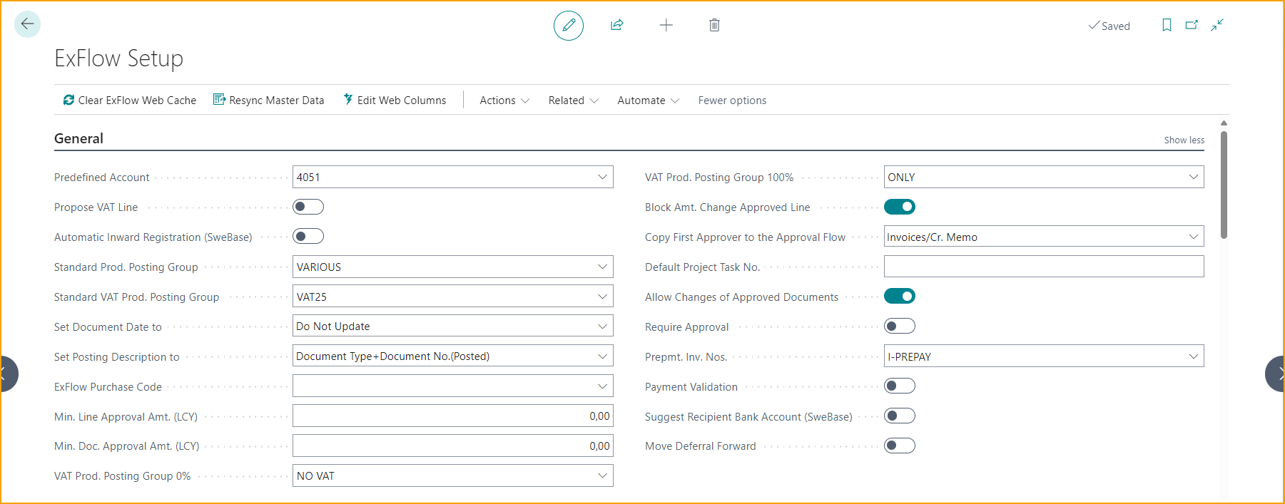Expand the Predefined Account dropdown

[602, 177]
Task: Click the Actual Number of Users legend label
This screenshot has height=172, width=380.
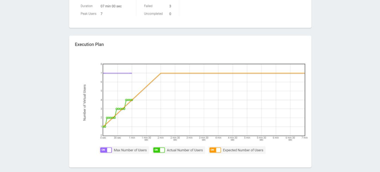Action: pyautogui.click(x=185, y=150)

----------------------------------------

Give back the lines from the one containing "Task: Click the" through the last line of the records above exactly as they appear, both included, and no pictures.

Final answer:
Task: Click the Actual Number of Users legend label
This screenshot has height=172, width=380.
Action: pyautogui.click(x=185, y=150)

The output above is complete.